Het zijn passen die ik mijn hele leven al probeer na te doen op de dansvloer. Passen die staan voor alles waarom ik van Afrika hou. De levenslust, de muzikaliteit in het hele leven, de vrijheid van bewegen, de lichamelijkheid, de extase, de erotiek , het sociale.
En hier werd diezelfde vrijheid van bewegen gebruikt om iemand dood te trappen. En het sociale bestond eruit dat een hele groep mensen zich achter dat doodtrappen schaarde en er een gezellig opstootje van maakte. En de extase bepaalde de kracht waarmee de man op de voorgrond aan de hopelijk al dode jongen trok. En de lichamelijkheid zat in dat bizar uitgerekte lichaam van het slachtoffer. En de levenslust werd een dodelijke kracht. Alleen de erotiek en de muziek ontbreken, maar verder is het helemaal Afrika.
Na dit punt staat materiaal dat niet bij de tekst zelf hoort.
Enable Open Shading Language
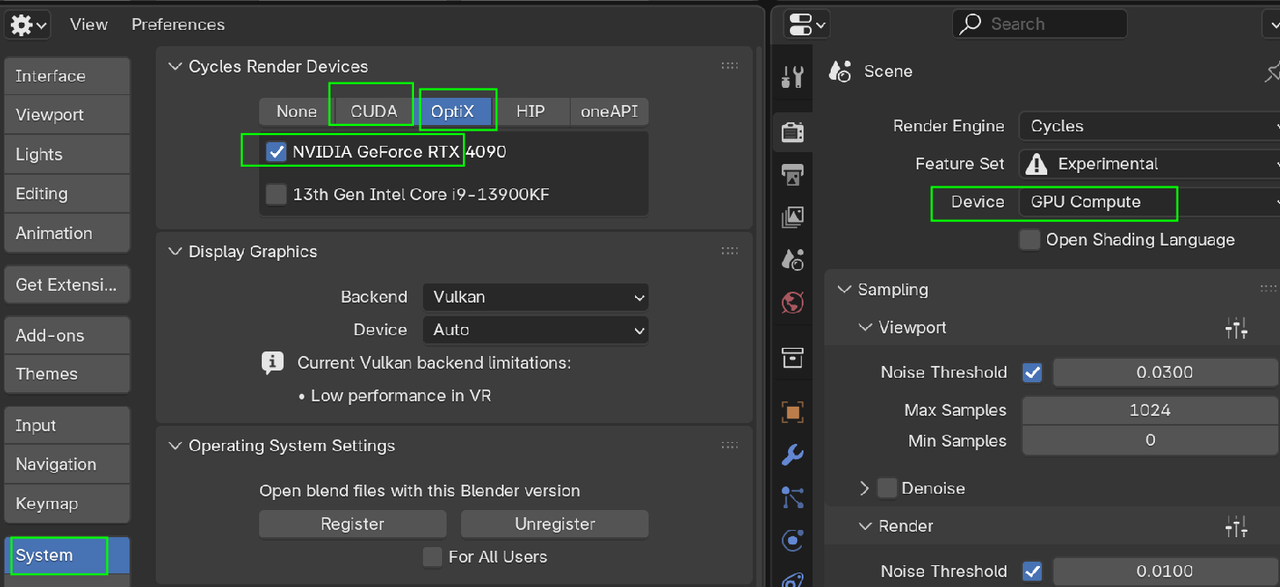Image resolution: width=1280 pixels, height=587 pixels. click(1029, 240)
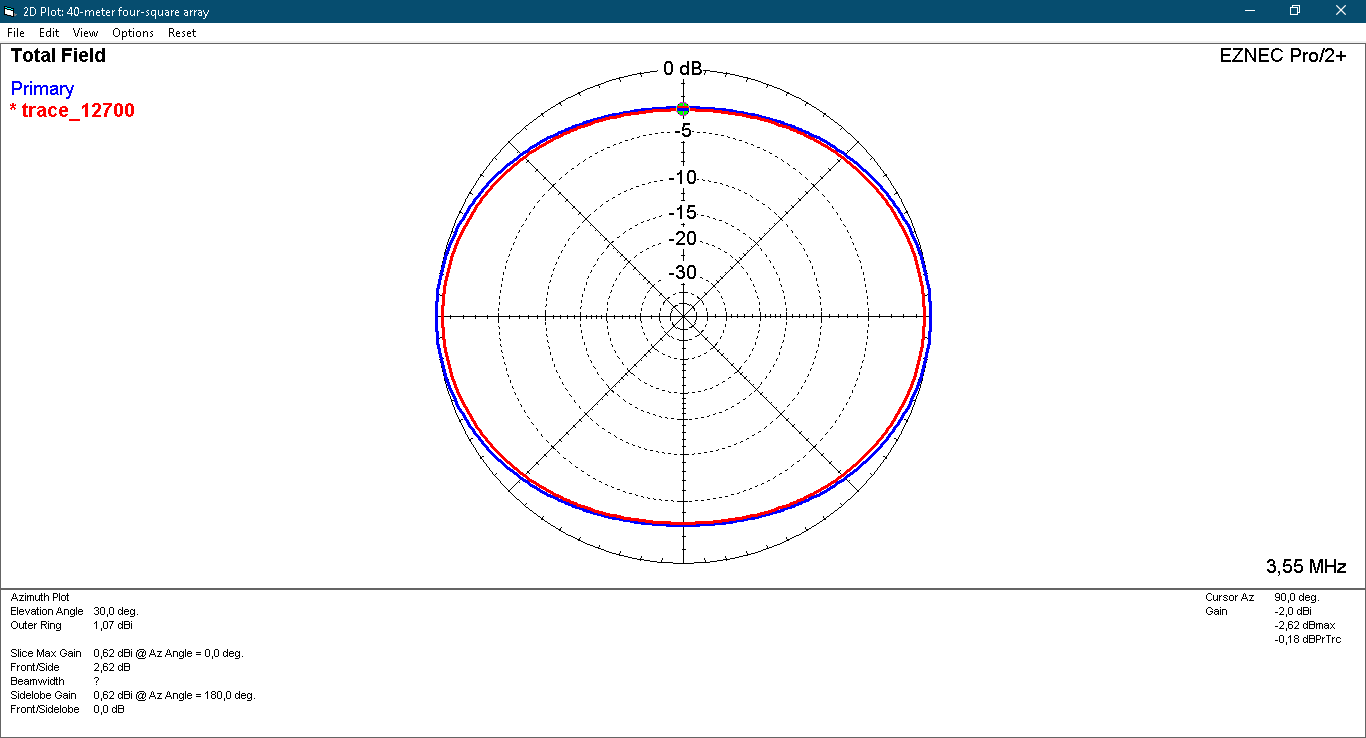
Task: Click the 3,55 MHz frequency label
Action: tap(1306, 567)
Althans, zo ging mijn hoofd verder en begreep weer iets beter wat me zo raakte, althans: dat zou je weer eens kunnen denken. Helemaal Afrika. Waar ze elkaar niet netjes opblazen of doodschieten of met een onbemand raketje van de aardbodem blazen, maar gewoon tot pulp trappen of met hakmessen te lijf gaan. Toch nog net even een iets onbeschaafdere manier van doden dan wij gewend zijn te hanteren. Hé, hoor ik daar het woord primitief alweer?